Strażnicy miejscy odnaleźli rozpaczliwie płaczącego malucha
W okolicach godziny 21 strażnicy miejscy patrolowali okolice bulwarów wiślanych w Warszawie. Sprawdzali, czy zebrani tam warszawiacy nie łamią prawa. Kilka dni temu (28 lipca) zatrzymali bowiem mężczyznę, który na widok funkcjonariuszy połknął marihuanę.
W pewnym momencie strażnicy usłyszeli głośny płacz dziecka. – Funkcjonariusze zauważyli roztrzęsionego kilkuletniego malucha.
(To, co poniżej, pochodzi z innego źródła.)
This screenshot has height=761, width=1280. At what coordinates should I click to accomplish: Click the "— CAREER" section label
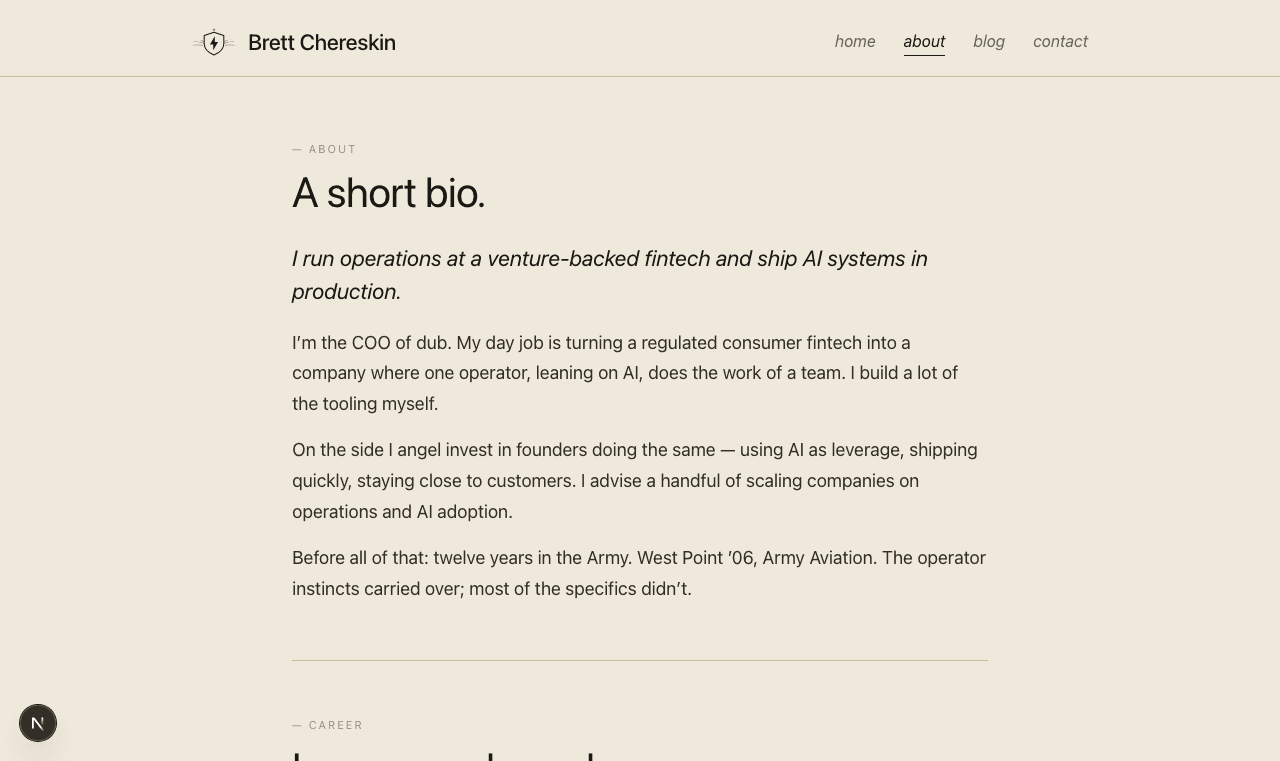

Chłopiec nerwowo się rozglądał i płakał – przekazał referat straży miejskiej.
PATRZ RÓWNIEŻ: Potężny bunt w straży miejskiej w Warszawie. Dziwna forma strajku. "Nowa komendant ma czas do lipca"
Strażnicy podeszli do chłopczyka. Ten jednak nie potrafił mówić po polsku, znał tylko kilka słów w języku angielskim. – Nie miał żadnych obrażeń i nie wymagał pomocy medycznej. Strażnicy, którzy się nim zaopiekowali, zorientowali się, że dziecko zgubiło rodziców – dodał strażnik miejski.
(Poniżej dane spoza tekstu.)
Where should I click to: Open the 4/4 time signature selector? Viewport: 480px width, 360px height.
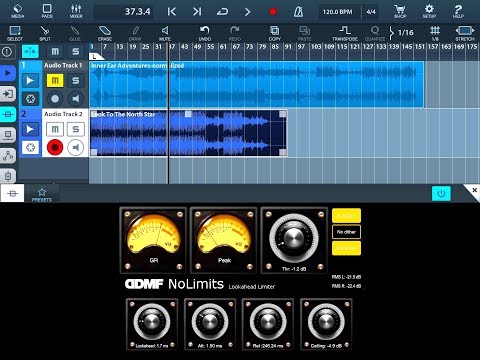click(371, 12)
Rozpoczęły się poszukiwania rodziców 6-latka.
Polecany artykuł:
Odnalezienie rodziców nie było łatwe
Tego dnia na bulwarach wiślanych przebywało sporo ludzi. Odnalezienie opiekunów chłopczyka nie było łatwym zdaniem. Jednak po kilkunastominutowych poszukiwaniach funkcjonariusze zauważyli przy moście Poniatowskiego zdenerwowaną kobietę.
– Gdy do niej podeszli, chłopiec rzucił się jej na szyję. Kobieta okazała się 25-letnią obywatelką Bangladeszu i matką 6-letniego chłopca. Łzy rozpaczy w ich oczach stały się łzami radości ze szczęśliwego odnalezienia – podsumował strażnik.